[Rows from a dataset]
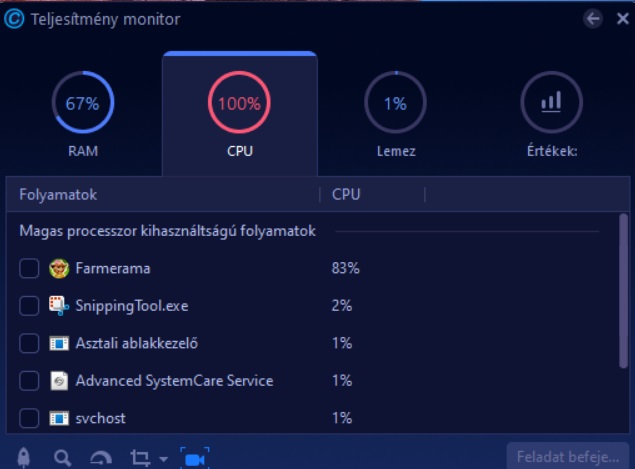The height and width of the screenshot is (469, 635).
Task: Select the CPU 100% tab
Action: point(240,115)
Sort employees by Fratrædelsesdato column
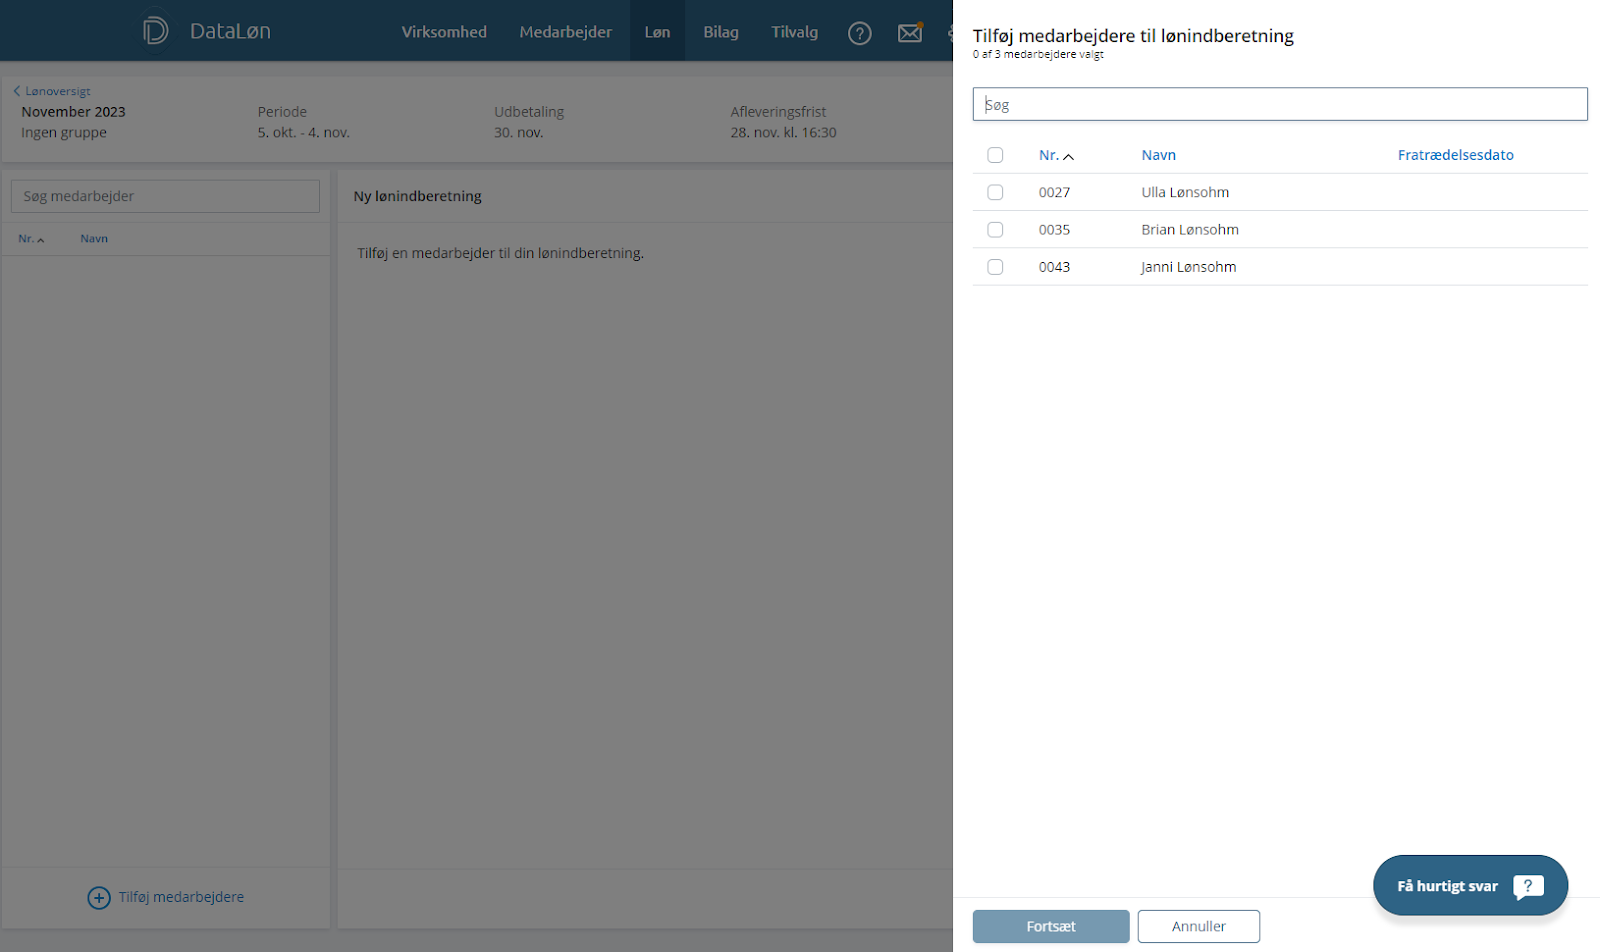Image resolution: width=1600 pixels, height=952 pixels. pyautogui.click(x=1455, y=155)
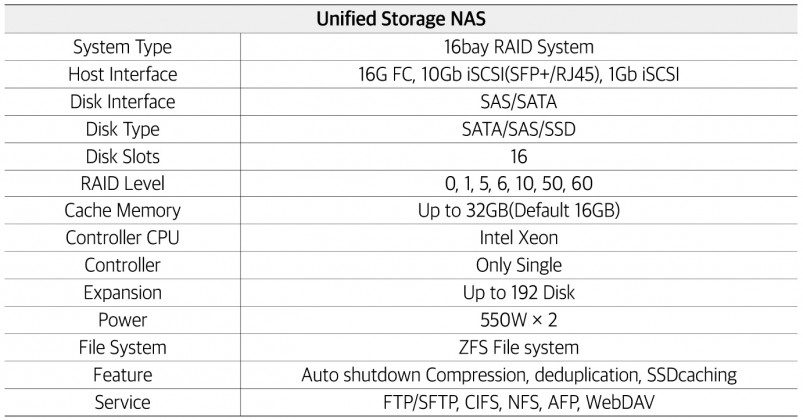Select the Up to 192 Disk value

(518, 292)
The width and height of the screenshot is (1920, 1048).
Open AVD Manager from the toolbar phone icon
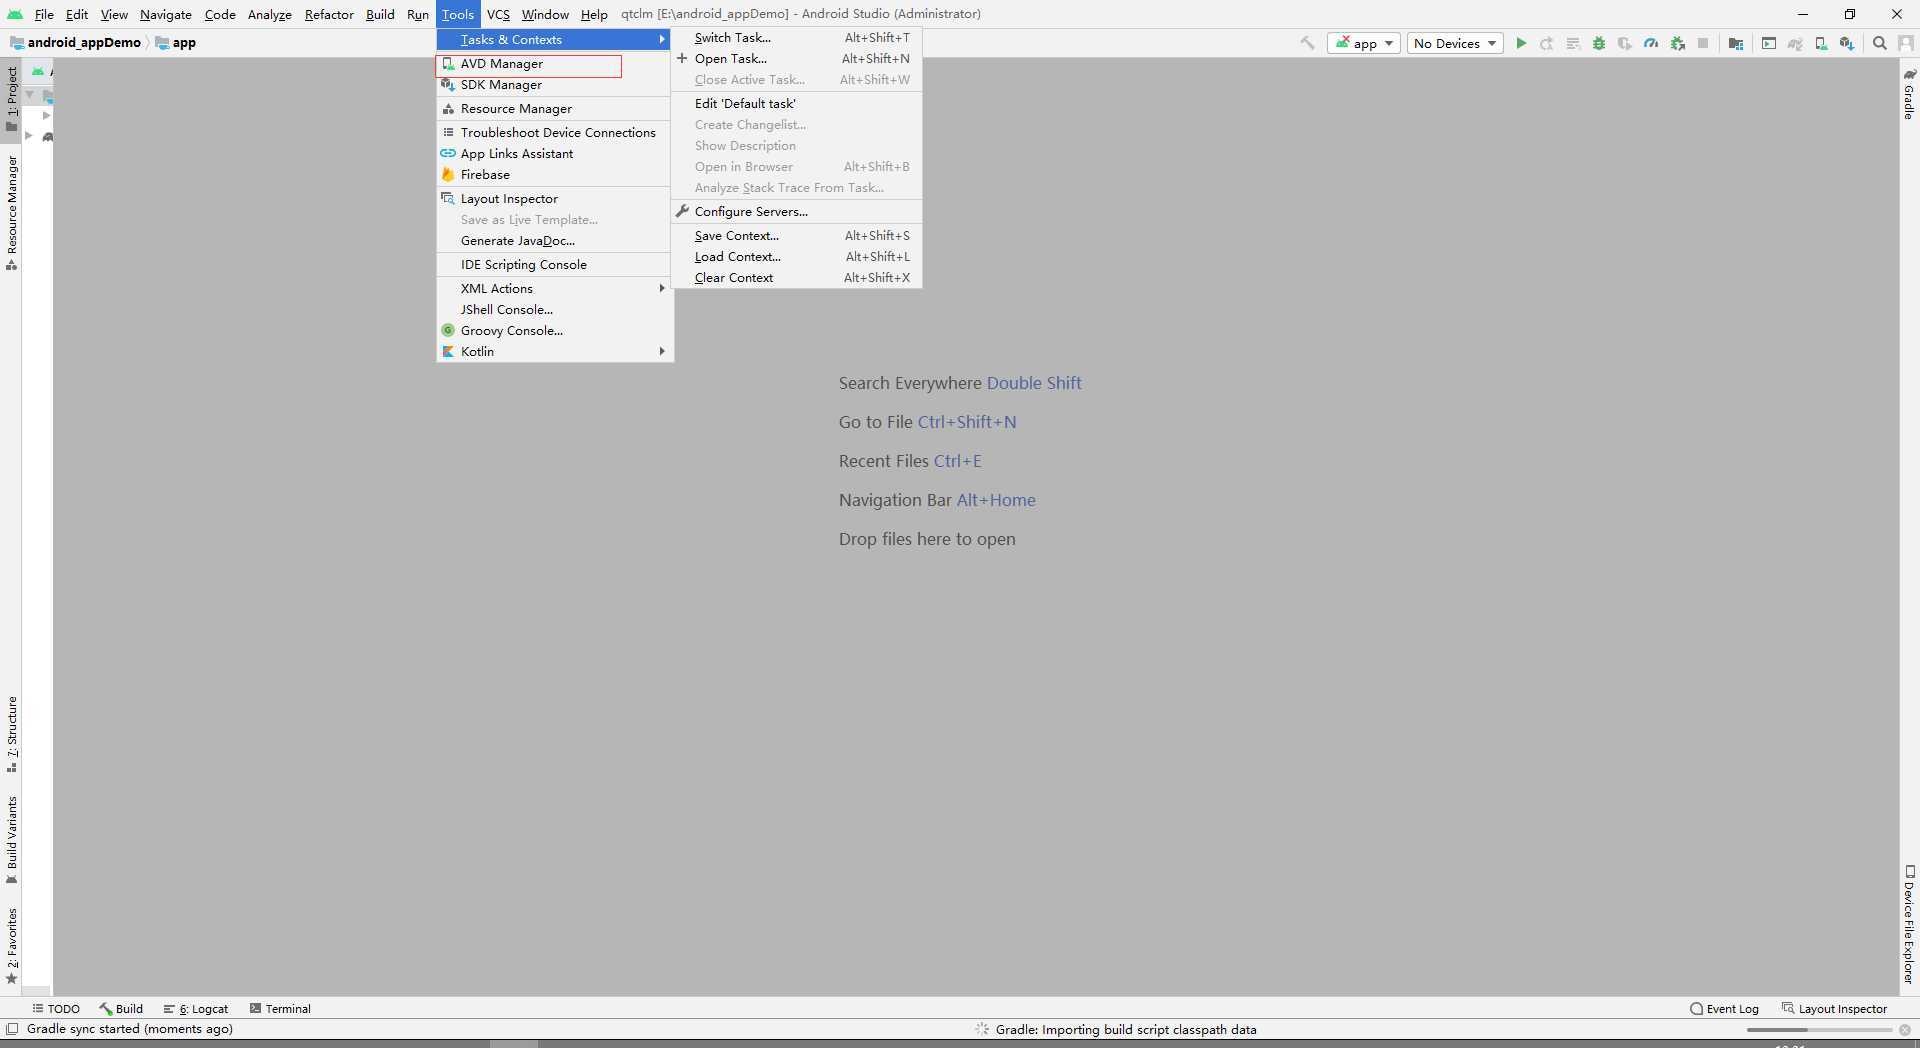[1821, 43]
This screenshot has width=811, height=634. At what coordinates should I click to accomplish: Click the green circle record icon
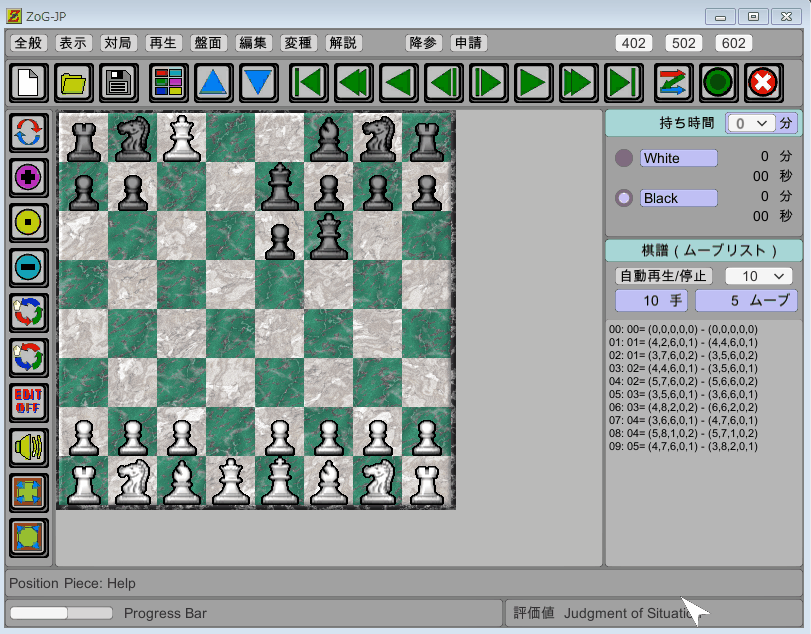718,82
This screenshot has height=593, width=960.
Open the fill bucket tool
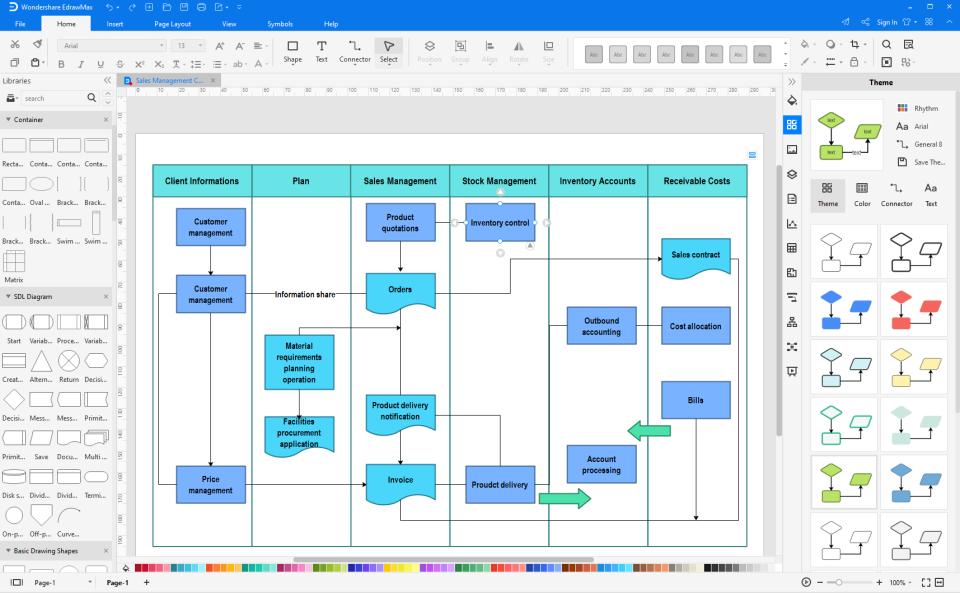(806, 45)
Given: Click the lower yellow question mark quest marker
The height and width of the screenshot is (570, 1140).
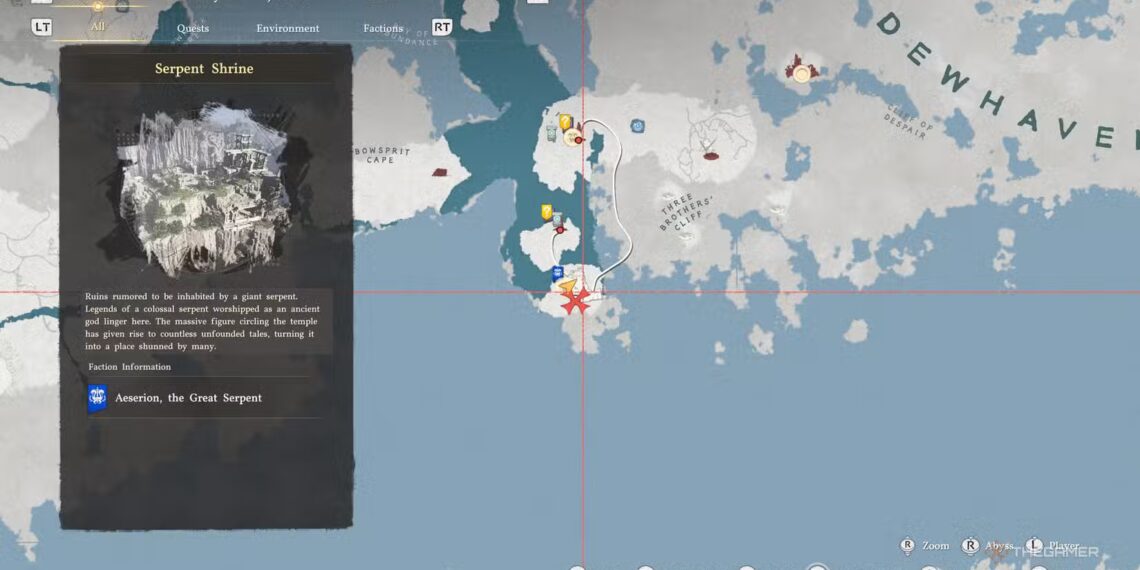Looking at the screenshot, I should (547, 211).
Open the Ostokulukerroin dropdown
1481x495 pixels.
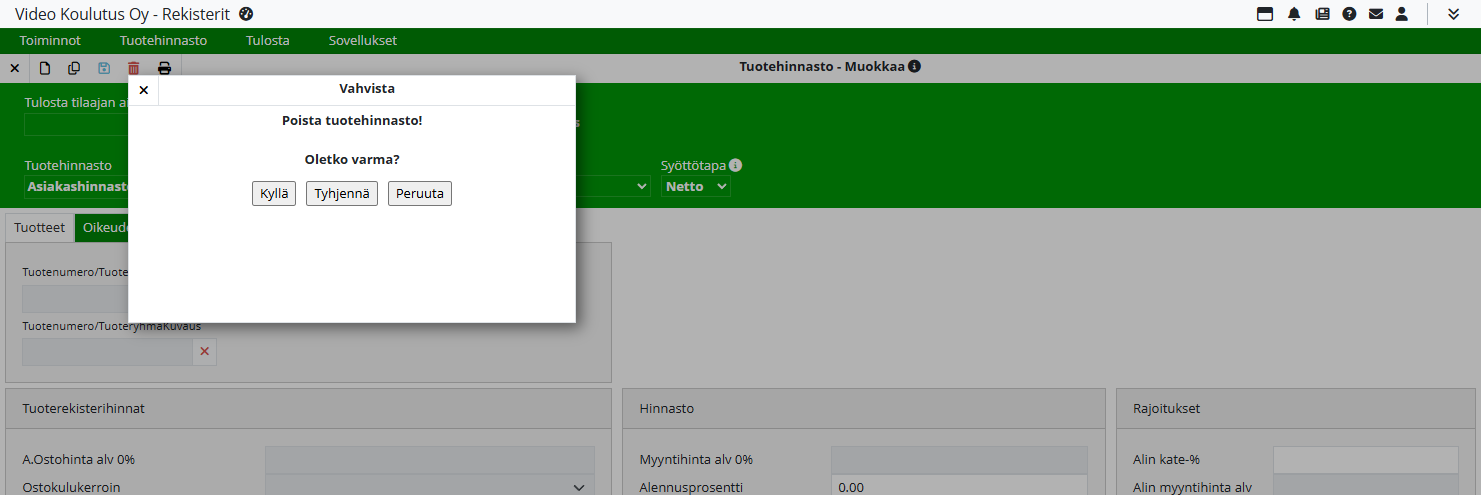click(x=429, y=488)
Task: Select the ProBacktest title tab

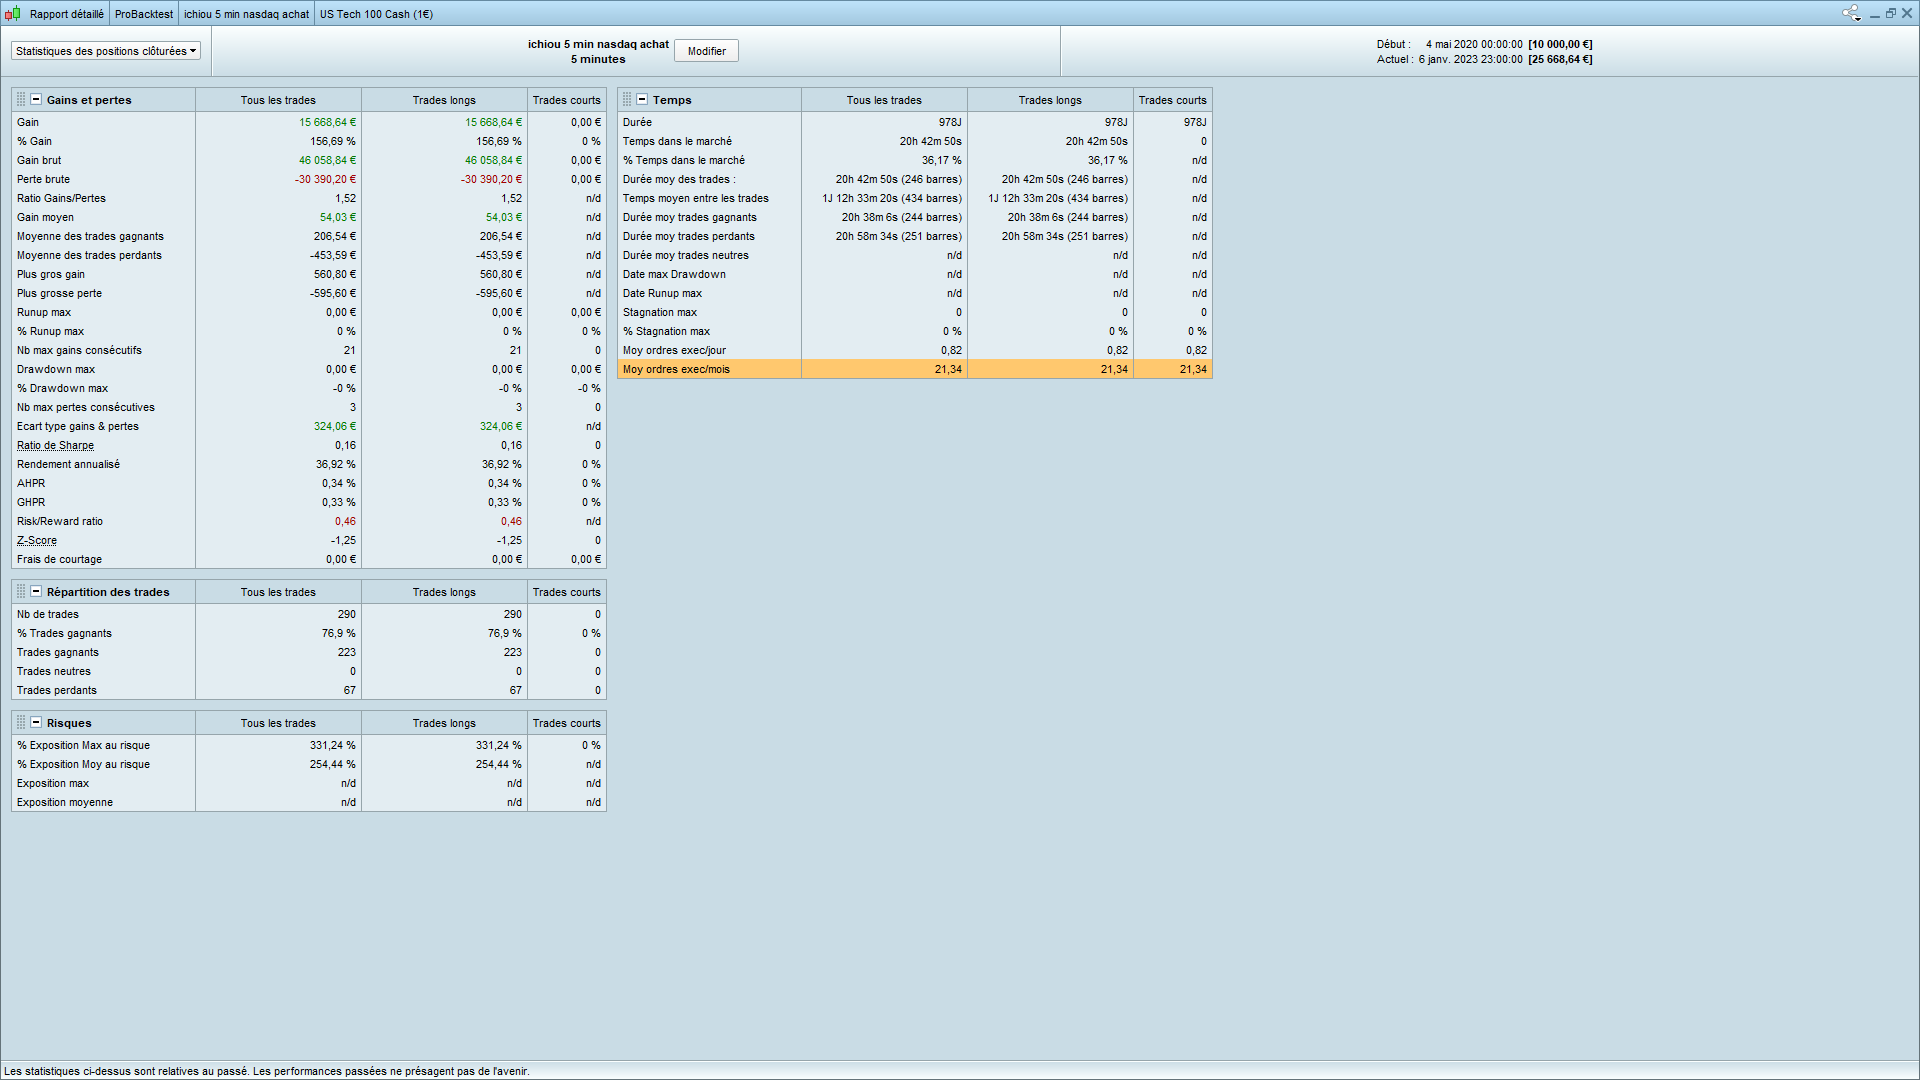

> Task objective
Update the entries above by replacing "Open" with "Launch" wherever it occurs, keeping everything else the same. Omit the pictures from your answer.

> Final result
The height and width of the screenshot is (469, 635).
Task: Select the CPU 100% tab
Action: point(240,115)
Sort employees by Fratrædelsesdato column
Image resolution: width=1600 pixels, height=952 pixels. pyautogui.click(x=1455, y=155)
Select the Up to 192 Disk value

(518, 292)
The width and height of the screenshot is (1920, 1048).
Launch AVD Manager from the toolbar phone icon
[1821, 43]
This screenshot has width=811, height=634. At what coordinates should I click to accomplish: Click the green circle record icon
718,82
This screenshot has height=593, width=960.
Launch the fill bucket tool
(806, 45)
Given: Click the lower yellow question mark quest marker
The height and width of the screenshot is (570, 1140).
Looking at the screenshot, I should (547, 211).
Launch the Ostokulukerroin dropdown
1481x495 pixels.
click(x=429, y=488)
Task: Select the ProBacktest title tab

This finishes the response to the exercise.